Record set: Begin

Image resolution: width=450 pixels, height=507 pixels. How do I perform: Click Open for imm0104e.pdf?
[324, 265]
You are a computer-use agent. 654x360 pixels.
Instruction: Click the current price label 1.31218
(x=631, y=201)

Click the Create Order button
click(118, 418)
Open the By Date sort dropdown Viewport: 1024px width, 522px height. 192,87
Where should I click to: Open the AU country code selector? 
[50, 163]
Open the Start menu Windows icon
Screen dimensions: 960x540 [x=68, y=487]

Record set: End
Record set: Begin

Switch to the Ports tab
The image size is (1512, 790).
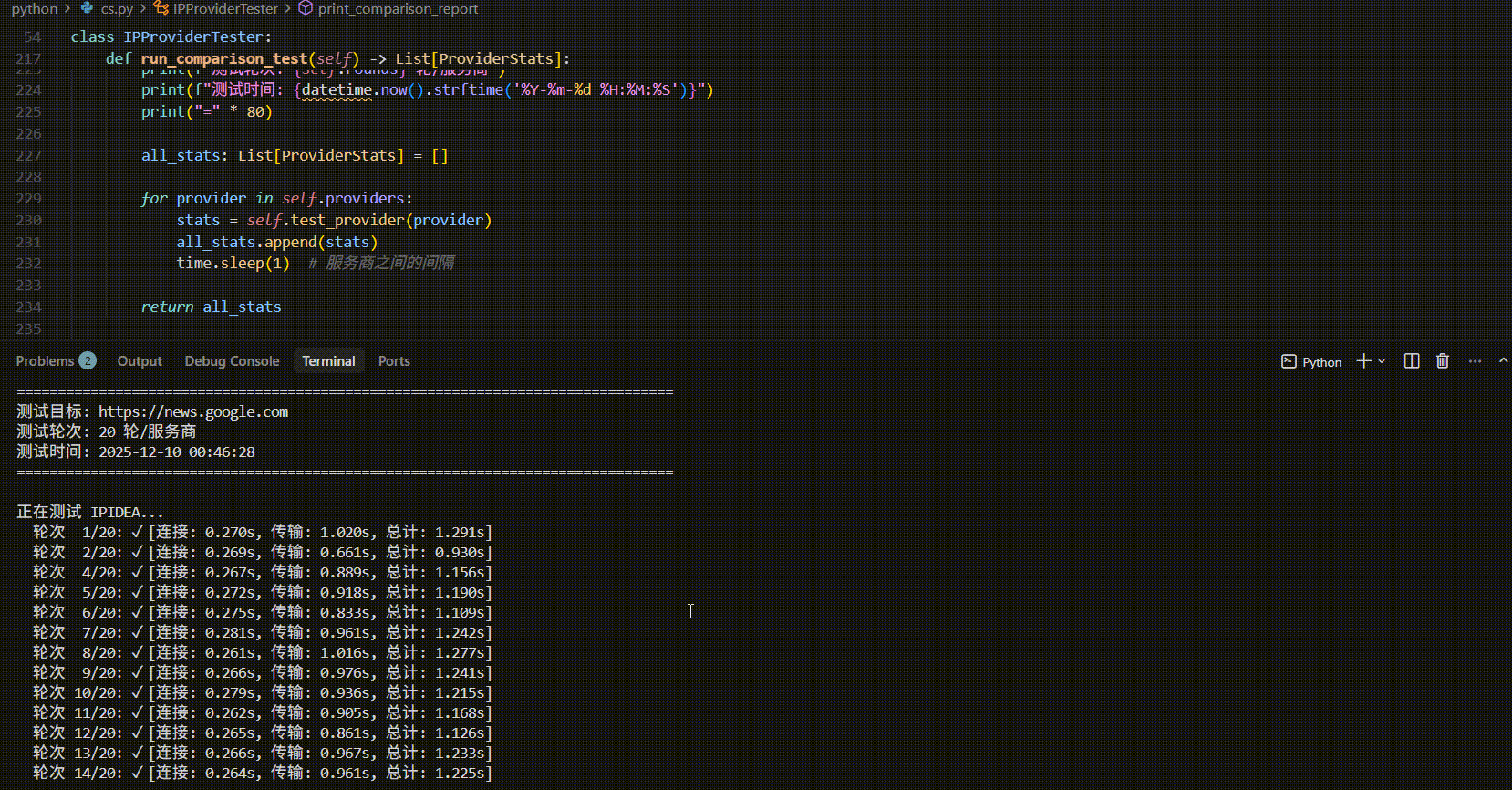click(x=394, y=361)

Record set: End

• _Action item_
Out of the data above, give again only the lines starting at the one holding "You are a computer-use agent. 654x360 pixels." and ending at the one holding "Open the By", unchanged.

• _Output of the task_
You are a computer-use agent. 654x360 pixels.
Instruction: Click the current price label 1.31218
(x=631, y=201)

Click the Create Order button
click(118, 418)
Open the By Date sort dropdown Viewport: 1024px width, 522px height. 192,87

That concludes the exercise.